[BEGIN]
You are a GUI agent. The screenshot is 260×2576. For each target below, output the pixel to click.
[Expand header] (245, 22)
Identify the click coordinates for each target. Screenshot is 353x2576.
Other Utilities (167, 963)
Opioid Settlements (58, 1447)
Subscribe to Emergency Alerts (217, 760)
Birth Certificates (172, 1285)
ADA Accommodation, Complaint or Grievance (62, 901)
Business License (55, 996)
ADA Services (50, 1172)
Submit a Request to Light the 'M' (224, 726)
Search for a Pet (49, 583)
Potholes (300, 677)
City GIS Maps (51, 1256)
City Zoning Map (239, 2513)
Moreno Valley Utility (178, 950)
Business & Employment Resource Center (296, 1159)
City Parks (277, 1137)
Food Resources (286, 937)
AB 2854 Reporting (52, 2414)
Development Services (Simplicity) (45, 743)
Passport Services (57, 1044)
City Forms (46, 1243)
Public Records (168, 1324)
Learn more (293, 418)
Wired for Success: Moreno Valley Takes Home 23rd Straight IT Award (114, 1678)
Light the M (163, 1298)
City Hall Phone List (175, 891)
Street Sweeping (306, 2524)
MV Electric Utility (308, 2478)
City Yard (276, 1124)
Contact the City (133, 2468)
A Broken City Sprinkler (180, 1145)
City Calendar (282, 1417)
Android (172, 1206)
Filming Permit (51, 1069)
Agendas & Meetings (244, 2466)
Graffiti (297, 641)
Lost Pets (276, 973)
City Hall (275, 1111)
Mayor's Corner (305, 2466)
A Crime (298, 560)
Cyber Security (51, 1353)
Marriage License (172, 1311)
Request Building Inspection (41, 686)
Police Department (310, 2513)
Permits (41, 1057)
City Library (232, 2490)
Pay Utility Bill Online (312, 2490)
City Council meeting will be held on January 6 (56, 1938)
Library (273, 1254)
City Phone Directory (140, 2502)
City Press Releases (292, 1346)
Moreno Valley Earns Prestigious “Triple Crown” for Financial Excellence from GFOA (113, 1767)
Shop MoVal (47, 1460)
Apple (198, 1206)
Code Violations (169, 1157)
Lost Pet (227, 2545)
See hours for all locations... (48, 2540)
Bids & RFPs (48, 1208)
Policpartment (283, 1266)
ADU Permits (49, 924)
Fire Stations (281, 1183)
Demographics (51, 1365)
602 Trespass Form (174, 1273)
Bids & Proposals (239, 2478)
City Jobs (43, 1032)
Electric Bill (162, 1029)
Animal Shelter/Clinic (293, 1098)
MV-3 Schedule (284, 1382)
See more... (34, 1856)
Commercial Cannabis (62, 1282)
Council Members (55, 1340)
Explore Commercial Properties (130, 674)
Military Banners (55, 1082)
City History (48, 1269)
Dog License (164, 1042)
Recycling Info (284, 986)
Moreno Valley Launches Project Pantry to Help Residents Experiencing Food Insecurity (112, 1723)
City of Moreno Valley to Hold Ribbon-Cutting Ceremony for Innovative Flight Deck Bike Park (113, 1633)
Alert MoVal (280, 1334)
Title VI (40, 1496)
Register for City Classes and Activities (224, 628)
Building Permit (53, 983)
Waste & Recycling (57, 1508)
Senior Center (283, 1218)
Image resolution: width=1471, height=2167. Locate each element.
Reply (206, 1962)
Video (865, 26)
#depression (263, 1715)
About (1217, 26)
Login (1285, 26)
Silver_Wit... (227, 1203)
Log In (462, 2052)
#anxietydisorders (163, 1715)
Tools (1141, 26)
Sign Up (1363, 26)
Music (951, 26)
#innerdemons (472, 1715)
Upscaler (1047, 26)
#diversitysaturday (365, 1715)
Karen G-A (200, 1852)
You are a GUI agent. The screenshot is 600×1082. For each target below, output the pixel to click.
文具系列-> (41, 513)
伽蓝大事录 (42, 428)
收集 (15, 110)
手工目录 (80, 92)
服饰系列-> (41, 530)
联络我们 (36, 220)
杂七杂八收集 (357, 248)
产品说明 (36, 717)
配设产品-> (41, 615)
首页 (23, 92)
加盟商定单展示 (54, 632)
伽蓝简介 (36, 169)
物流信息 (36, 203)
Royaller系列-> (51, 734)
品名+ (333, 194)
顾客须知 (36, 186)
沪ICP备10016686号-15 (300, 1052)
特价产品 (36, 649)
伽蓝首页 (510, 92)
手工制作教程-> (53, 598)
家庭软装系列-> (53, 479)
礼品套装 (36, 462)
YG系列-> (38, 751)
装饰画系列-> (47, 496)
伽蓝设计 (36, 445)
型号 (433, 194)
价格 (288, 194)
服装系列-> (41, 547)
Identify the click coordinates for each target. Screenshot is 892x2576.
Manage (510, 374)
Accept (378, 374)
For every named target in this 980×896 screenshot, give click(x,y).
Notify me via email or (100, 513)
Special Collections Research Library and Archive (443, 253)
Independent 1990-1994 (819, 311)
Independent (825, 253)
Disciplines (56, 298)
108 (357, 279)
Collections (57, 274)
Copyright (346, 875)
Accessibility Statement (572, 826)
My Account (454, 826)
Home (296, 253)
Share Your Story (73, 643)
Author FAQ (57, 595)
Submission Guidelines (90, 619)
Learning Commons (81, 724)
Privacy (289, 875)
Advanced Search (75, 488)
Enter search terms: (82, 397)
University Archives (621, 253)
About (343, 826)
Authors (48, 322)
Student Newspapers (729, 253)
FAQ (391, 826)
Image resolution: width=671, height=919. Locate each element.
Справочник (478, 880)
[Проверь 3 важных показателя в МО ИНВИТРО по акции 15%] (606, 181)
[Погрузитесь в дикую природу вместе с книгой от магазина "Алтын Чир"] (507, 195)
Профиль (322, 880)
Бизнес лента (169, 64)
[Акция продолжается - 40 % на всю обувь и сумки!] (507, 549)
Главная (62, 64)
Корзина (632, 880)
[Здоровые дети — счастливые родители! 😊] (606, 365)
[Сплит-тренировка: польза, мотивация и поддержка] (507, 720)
[END]
■ **Written exercise**:
Count the lines of the material above that contain the string "below", matching case exactly. Give only the number.

■ **Reply to the exercise**:
2